Limitations and strengths
Our study has some limitations. Due to the retrospective nature of the study, it is not possible to confirm the diagnoses and we rely solely on ICPC-2 codes and the general practitioners who assigned them. We only included a single general practice with three general practitioners and a number of temporary residence doctors. Therefore, results are more susceptible to be influenced by the evaluation of the individual practitioners and the potential misclassification compared with a clinic with even more general practitioners employed. It is likely that we underestimate the actual prevalence of tendinopathies because; 1) we only included two ICPC-2 codes and despite the fact that these should embrace all lower-extremity tendinopathies, it is possible that some cases have been given a wrong ICPC-2 code by the general practitioners, 2) we only included patients with consultations in 2015 and 2016 but due to the chronic nature of several tendinopathies, there may have been patients who were diagnosed with a tendinopathy before 2015 and still had active symptoms in 2016 but had stopped visiting the general practice for the condition, and 3) in general, only one in three with musculoskeletal complaints will consult their general practitioner and specifically for plantar heel pain, the number is only three in four. [26, 27] Therefore, it is highly probable that the actual magnitude of these conditions is larger than what can be estimated from this present study.

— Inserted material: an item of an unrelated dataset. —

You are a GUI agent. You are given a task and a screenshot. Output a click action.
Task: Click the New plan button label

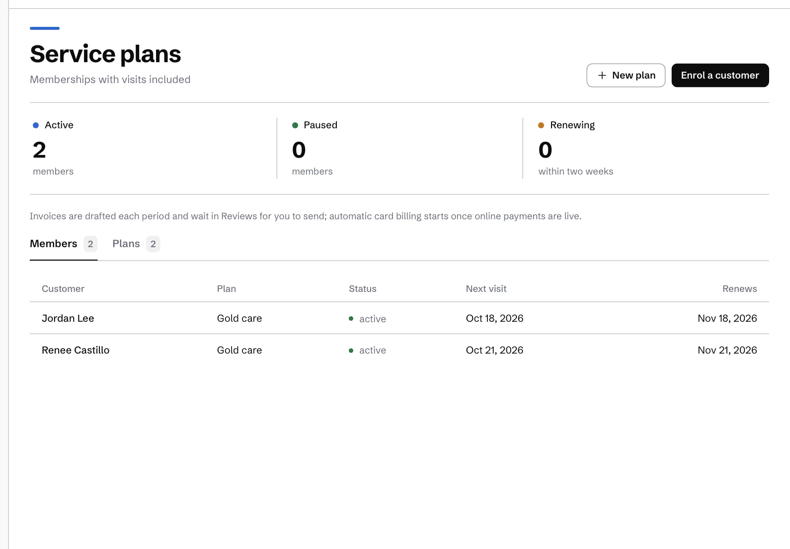[633, 75]
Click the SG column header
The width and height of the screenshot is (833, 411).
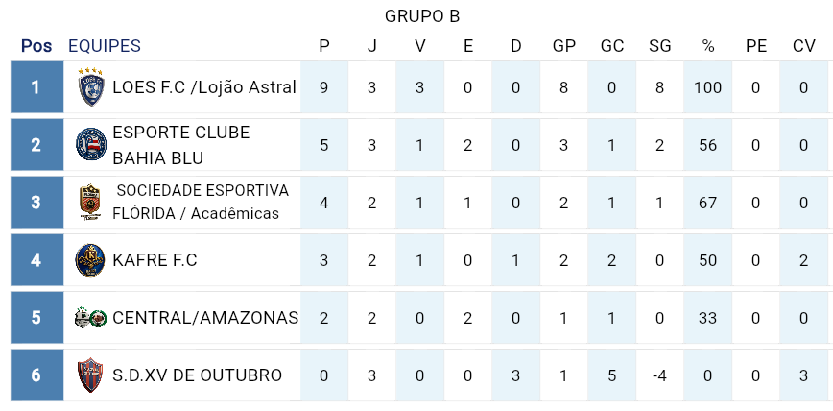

The comparability of this study’s findings with those of similar studies from the Netherlands is one of its strength. This emphasises the generalisability of the results. This is further supported by the similarities in demographic characteristics of the practice population and those of the practice population in Albers et al. [8] Another strength is that three of the authors evaluated the free-text sections of the electronic patient files to minimise the risk of a wrong patient classification.